Rechtspraak
BAM Woningbouw BV/ZZP'er
BAM heeft de lijmwerken ten behoeve van een nieuwbouwproject uitbesteed aan Wibo. Wibo heeft MBK als onderaannemer het werk gegund. MBK heeft de ZZP'er D. gevraagd de kalkzandsteenelementen te lijmen. D. heeft vervolgens een mondelinge overeenkomst met K. (ook ZZP'er) gesloten om D. te helpen bij dit werk. Tijdens de werkzaamheden laat D. een zandsteenelement vallen op de hand van K. K. vordert schadevergoeding op grond van artikel 7:658 lid 4 BW van BAM als hoofdaannemer en Wibo als onderaannemer alsmede van D. De kantonrechter heeft de schadevordering toegewezen en geoordeeld dat K., als ZZP'er, een beroep op artikel 7:658 lid 4 BW toekomt (AR 2009-0125).

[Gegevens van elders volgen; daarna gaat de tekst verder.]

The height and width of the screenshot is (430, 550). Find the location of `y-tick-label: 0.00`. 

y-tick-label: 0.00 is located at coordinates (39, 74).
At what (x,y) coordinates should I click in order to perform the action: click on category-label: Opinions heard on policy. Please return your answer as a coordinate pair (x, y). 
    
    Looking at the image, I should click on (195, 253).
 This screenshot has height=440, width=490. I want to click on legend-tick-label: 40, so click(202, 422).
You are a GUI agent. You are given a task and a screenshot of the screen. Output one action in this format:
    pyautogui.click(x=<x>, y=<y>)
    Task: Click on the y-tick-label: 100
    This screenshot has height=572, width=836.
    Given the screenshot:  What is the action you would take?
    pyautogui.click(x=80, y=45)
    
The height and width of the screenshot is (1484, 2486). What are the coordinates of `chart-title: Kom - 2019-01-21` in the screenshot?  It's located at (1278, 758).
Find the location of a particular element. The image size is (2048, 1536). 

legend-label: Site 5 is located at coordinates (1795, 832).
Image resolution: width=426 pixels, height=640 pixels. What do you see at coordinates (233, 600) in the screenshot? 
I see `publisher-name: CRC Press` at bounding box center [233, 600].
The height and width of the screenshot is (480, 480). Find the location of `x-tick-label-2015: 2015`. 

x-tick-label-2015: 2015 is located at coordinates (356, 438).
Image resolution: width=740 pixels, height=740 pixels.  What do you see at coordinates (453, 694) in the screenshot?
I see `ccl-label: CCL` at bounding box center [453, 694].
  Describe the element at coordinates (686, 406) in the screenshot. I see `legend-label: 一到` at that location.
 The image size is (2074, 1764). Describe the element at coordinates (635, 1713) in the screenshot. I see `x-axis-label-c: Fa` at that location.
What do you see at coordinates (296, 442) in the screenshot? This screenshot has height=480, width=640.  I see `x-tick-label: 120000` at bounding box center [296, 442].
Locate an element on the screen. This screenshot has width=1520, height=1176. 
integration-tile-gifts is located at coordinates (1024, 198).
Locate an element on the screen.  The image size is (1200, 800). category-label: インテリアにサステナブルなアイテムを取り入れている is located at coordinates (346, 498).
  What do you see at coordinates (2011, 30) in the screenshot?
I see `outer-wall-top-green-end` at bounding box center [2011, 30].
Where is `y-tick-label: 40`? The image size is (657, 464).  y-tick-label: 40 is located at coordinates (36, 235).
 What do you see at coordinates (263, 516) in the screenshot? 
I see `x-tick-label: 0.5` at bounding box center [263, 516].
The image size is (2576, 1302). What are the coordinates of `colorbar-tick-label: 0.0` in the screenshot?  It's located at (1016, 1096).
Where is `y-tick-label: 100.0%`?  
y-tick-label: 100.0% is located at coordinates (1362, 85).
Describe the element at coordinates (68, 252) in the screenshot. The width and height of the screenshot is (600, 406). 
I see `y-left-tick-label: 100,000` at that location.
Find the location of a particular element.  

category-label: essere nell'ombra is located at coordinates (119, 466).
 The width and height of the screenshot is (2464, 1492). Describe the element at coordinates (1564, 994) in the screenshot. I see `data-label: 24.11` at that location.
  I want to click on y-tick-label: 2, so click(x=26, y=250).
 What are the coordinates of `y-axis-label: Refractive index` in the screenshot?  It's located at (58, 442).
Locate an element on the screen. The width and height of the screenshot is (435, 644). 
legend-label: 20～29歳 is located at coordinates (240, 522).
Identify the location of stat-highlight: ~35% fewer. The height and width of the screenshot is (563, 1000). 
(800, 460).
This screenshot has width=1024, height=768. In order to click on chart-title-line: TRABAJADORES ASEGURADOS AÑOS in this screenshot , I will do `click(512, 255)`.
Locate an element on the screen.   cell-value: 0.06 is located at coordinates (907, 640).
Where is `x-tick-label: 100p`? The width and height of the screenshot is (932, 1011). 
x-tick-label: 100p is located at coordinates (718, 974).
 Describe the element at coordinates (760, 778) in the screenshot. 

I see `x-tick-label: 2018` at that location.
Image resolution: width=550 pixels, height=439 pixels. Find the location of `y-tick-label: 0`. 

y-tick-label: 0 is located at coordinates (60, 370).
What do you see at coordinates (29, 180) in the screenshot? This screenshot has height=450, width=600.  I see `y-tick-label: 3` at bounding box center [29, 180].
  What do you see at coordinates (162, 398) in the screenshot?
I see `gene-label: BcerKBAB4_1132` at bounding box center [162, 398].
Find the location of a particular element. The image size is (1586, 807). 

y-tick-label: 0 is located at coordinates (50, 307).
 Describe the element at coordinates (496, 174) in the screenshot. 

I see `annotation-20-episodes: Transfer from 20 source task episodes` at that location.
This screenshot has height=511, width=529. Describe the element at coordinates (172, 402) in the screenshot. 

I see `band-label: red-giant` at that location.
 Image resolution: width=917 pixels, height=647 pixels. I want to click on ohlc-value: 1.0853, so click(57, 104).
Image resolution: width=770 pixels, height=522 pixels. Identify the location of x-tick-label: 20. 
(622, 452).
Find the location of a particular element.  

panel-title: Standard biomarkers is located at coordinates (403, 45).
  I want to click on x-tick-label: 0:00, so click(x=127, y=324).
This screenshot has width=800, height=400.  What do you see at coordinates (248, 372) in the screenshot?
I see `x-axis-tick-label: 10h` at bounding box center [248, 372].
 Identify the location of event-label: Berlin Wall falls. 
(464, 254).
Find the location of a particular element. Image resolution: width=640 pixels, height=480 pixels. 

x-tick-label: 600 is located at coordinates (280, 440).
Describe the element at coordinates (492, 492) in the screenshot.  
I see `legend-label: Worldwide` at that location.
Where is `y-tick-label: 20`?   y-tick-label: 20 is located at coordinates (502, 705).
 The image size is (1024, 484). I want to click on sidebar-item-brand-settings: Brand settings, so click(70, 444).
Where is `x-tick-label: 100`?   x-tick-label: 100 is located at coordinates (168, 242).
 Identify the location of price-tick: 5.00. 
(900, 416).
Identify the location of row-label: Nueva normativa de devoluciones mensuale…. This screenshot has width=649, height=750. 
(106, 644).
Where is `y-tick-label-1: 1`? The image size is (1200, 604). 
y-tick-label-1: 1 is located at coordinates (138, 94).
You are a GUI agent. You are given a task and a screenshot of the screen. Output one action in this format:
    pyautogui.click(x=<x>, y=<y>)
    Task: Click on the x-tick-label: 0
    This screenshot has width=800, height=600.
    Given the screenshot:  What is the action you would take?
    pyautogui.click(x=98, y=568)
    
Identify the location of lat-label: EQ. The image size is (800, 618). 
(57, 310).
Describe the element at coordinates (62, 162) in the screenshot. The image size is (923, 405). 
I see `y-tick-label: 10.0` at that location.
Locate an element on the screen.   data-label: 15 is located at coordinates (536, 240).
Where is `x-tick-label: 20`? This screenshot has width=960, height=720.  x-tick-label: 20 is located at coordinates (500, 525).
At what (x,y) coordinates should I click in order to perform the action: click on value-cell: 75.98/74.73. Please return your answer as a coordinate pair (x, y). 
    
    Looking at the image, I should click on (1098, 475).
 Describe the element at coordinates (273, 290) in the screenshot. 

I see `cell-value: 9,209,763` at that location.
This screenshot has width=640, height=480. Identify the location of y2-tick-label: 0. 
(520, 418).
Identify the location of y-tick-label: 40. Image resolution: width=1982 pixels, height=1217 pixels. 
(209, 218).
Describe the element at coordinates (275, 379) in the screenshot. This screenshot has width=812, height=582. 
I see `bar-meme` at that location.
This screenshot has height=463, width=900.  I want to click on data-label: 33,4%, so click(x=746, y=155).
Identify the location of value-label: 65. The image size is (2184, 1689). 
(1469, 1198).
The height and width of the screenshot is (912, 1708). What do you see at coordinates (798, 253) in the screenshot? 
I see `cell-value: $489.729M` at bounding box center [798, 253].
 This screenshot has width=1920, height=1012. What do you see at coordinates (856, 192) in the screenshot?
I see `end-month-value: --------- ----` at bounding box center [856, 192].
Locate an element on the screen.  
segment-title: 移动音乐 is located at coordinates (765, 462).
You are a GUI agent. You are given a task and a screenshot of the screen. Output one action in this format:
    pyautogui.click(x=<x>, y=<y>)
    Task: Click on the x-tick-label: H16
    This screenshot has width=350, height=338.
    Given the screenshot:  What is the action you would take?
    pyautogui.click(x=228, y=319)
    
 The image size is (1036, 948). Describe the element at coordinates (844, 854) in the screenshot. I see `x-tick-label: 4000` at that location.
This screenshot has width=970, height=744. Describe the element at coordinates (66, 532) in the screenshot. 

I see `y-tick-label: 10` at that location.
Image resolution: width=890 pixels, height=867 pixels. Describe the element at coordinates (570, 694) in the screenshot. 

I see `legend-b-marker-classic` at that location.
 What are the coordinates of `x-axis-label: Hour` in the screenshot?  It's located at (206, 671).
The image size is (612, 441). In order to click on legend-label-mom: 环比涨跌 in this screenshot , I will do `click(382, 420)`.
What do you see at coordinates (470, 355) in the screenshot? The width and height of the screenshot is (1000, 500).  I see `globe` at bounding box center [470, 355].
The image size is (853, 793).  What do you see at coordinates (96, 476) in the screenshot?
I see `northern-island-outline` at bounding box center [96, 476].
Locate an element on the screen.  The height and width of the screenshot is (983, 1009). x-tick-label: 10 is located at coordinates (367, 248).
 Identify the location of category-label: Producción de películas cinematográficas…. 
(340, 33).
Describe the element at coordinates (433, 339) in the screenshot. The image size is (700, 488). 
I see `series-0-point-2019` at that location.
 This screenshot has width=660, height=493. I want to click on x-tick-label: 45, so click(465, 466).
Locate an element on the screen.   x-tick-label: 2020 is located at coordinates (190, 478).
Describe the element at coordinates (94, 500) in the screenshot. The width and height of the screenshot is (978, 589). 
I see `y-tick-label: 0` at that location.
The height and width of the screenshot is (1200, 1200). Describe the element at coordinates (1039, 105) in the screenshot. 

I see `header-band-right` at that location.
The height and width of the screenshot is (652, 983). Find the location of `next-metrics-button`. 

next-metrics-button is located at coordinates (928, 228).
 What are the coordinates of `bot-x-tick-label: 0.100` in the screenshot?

Het hof oordeelt als volgt. K. kan naar de letter van de tekst als 'een persoon' als genoemd in de eerste zinsnede van artikel 7:658 lid 4 BW worden beschouwd. Voor een bevestigende beantwoording van de vraag of in dit geval artikel 7:658 lid 4 BW van toepassing is, is echter vereist (a) dat de (door K.) verrichte werkzaamheden vallen onder de normale bedrijfsuitoefening van BAM en (b) of sprake was van enige gezagsverhouding tussen BAM en K. in die zin dat BAM zeggenschap had over de wijze van uitvoering van de werkzaamheden door K. De omstandigheid dat BAM een groot bouw/aannemingsbedrijf is en dat zij vaak bouwprojecten in zijn geheel aanneemt, betekent niet dat alleen al op die grond zou moeten worden aangenomen dat alle met de bouw verwante werkzaamheden, zoals de hiervoor vermelde lijmwerkzaamheden, behoren tot de normale bedrijfsuitoefening van BAM. Het hof is van oordeel dat K., gelet op het gemotiveerde verweer van BAM dat deze werkzaamheden niet tot haar normale bedrijfsuitoefening behoren, zijn stelling dat het verrichten van lijmwerkzaamheden aan kalkzandsteenelementen (wel) tot de normale bedrijfsuitoefening van BAM behoort, onvoldoende heeft onderbouwd. Derhalve is niet voldaan aan 'sub a'. Voorts is niet voldaan aan 'sub b', nu geoordeeld moet worden dat BAM – als hoofdaannemer – geen zeggenschap uitoefende over K. en dat inhoudelijk ook niet kon. Daarbij komt dat K. zijn werkzaamheden via drie tussenschakels voor BAM verrichtte. Daarmee zijn K. en BAM zo ver verwijderd dat ook om die reden niet kan worden aangenomen dat BAM K. in de uitoefening van haar bedrijf arbeid heeft laten verrichten. Artikel 7:658 BW is derhalve niet van toepassing. Volgt aanhouding van de zaak.